Few all-star groups are also working bands. The personnel of the Cookers has been stable for half a decade. They play 30 to 40 gigs a year and have now made three albums. They are Billy Harper (tenor saxophone), Craig Handy (alto saxophone), Eddie Henderson (trumpet), George Cables (piano), Cecil McBee (bass) and Billy Hart (drums). David Weiss, who conceived, organized and administers this project, also plays trumpet and handles most of the arrangements.
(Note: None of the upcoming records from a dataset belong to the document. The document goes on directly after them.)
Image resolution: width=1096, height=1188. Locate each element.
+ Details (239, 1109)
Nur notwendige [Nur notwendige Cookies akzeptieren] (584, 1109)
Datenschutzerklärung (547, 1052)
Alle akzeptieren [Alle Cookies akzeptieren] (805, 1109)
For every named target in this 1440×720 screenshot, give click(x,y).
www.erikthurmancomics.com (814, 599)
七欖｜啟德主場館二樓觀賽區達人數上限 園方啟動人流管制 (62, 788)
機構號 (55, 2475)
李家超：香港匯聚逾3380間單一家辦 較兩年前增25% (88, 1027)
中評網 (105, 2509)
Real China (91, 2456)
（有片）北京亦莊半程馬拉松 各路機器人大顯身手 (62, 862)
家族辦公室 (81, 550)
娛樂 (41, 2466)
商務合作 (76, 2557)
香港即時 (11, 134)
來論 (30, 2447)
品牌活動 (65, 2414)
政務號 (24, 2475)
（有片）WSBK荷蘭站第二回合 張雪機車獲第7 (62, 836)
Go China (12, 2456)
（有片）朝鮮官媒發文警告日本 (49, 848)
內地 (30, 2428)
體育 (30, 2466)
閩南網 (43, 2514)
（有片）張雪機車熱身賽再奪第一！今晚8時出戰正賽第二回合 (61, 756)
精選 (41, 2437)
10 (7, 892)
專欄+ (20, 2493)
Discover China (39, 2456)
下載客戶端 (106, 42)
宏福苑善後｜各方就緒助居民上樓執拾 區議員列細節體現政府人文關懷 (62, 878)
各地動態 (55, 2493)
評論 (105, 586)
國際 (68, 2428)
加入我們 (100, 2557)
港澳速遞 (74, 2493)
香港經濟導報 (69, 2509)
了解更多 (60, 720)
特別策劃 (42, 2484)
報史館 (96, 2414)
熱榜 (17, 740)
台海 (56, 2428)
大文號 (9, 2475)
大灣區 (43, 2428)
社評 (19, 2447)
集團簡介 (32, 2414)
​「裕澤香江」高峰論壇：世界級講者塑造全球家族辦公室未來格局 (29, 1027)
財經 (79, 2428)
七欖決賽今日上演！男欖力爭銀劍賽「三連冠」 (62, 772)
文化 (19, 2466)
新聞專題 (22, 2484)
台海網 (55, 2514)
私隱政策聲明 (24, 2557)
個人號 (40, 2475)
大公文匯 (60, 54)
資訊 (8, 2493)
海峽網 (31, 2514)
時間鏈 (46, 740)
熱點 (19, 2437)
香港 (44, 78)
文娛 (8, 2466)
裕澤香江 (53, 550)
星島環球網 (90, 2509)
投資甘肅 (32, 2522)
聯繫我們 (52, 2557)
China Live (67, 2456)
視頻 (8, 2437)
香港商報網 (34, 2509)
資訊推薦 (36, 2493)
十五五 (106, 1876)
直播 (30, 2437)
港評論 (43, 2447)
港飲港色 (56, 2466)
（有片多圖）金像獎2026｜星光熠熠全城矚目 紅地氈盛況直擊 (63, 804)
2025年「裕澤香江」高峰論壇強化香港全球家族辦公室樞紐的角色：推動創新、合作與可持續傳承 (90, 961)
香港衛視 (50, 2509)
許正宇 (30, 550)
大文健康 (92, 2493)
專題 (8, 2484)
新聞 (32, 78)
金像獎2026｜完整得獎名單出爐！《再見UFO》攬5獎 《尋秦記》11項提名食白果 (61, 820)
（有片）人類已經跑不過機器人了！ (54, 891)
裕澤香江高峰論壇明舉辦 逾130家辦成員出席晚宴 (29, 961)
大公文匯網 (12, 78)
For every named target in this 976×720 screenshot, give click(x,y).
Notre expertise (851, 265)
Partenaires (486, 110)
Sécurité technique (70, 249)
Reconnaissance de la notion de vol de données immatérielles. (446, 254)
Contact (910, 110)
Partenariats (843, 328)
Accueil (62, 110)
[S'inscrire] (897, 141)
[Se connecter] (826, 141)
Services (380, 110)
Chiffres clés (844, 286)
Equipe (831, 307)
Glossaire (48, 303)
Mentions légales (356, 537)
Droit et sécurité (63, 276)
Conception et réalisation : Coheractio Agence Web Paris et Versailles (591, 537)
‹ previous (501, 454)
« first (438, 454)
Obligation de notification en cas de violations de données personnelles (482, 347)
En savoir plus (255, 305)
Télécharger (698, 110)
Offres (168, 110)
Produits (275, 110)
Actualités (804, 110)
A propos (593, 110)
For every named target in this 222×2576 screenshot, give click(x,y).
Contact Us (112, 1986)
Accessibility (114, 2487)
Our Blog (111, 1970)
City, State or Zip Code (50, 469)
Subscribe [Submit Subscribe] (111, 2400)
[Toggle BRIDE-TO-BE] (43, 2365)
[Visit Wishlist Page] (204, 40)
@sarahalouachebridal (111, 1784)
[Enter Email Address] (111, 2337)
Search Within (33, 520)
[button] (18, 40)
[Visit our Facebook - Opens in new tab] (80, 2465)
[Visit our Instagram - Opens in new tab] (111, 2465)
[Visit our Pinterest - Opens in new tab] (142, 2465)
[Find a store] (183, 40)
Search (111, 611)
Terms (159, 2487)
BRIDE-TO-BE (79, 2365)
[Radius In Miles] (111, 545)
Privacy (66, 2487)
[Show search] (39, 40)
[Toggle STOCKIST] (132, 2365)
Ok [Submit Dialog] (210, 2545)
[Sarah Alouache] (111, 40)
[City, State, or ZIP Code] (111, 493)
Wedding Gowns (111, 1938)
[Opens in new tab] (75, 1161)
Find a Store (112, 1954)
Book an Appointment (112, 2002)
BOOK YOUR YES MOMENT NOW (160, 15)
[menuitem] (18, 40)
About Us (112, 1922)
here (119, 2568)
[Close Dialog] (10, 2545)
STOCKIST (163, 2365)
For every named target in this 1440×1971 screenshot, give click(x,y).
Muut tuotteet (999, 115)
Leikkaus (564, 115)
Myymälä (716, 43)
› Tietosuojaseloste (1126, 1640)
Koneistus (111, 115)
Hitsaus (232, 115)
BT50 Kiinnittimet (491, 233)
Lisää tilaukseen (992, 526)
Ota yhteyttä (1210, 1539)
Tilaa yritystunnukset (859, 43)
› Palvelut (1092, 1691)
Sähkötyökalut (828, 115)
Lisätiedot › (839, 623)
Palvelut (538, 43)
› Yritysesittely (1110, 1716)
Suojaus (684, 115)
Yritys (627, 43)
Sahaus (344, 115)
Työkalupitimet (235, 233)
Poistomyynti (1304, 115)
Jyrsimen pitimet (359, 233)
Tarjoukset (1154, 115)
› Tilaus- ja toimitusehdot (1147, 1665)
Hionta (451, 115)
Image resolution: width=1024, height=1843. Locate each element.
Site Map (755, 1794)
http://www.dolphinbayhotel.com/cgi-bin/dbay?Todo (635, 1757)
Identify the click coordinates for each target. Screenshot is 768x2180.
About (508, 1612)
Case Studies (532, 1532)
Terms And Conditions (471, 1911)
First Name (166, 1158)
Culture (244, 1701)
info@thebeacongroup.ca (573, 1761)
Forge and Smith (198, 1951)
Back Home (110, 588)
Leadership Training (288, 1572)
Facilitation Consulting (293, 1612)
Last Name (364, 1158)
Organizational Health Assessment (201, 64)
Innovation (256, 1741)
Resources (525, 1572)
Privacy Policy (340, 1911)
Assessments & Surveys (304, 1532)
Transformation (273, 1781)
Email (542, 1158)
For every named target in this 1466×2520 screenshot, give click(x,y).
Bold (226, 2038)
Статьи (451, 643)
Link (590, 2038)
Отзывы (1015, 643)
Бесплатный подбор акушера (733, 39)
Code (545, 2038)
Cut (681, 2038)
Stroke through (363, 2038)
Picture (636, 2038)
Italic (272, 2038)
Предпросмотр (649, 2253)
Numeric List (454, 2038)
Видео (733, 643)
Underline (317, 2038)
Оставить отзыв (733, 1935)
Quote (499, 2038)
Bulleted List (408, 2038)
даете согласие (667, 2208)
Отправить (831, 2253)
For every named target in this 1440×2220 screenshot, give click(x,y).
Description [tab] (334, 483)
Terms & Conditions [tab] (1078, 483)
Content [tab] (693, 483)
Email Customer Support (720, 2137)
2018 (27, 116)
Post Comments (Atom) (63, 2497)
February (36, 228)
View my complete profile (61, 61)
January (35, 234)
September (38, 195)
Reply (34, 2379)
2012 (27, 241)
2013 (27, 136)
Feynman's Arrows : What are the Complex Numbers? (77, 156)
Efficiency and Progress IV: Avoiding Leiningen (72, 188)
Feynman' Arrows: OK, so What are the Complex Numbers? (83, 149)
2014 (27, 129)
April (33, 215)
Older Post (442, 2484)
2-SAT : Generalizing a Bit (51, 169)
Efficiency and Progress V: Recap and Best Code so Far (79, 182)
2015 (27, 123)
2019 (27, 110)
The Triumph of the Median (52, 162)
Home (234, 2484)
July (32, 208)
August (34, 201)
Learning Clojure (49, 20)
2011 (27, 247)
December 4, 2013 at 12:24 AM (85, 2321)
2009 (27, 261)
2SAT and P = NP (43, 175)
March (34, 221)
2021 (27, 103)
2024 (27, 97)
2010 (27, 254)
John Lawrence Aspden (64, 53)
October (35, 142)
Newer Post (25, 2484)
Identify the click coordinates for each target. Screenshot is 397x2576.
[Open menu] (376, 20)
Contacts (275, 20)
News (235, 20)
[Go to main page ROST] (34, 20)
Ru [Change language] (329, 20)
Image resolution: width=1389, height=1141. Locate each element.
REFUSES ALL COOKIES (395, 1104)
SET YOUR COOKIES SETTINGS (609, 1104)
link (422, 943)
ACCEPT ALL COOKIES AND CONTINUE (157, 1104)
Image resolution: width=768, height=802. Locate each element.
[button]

These are major players who have not quite become household names. Perhaps that is why, for all their solo firepower, there is a selflessness in their dedication to the ensemble cause. Most of the tunes are composed by Harper, Cables or McBee and were first recorded 20 to 40 years ago. The first two albums contained their strongest songs, but the pieces on Believe are interesting because they are more open and the execution is edgier. Harper’s “Believe, For It Is True” is portentous. The start-and-stop tension is released when its composer blasts in for a raw, caterwauling solo. McBee’s asymmetrical “Tight Squeeze” provokes jagged responses from Harper, Weiss and Hart. Even a cooler, more lyrical piece like Cables’ “But He Knows” inspires a hot, fierce reaction from Handy.
The Cookers are hard-wired into a golden era of jazz history, but they use tradition as a foundation for creative fury in the present moment. Wayne Shorter’s “Free for All” is the only tune not written by a member of the band. For 12 minutes, the solos are passionate mountaintop calls to the multitudes. After Harper’s guttural, commanding summons and Handy’s singing cries, Hart breaks time loose and scatters it around as only Hart can. All the while, “Free for All” is tied together by the recurrent explosive riffs of Weiss’ arrangement.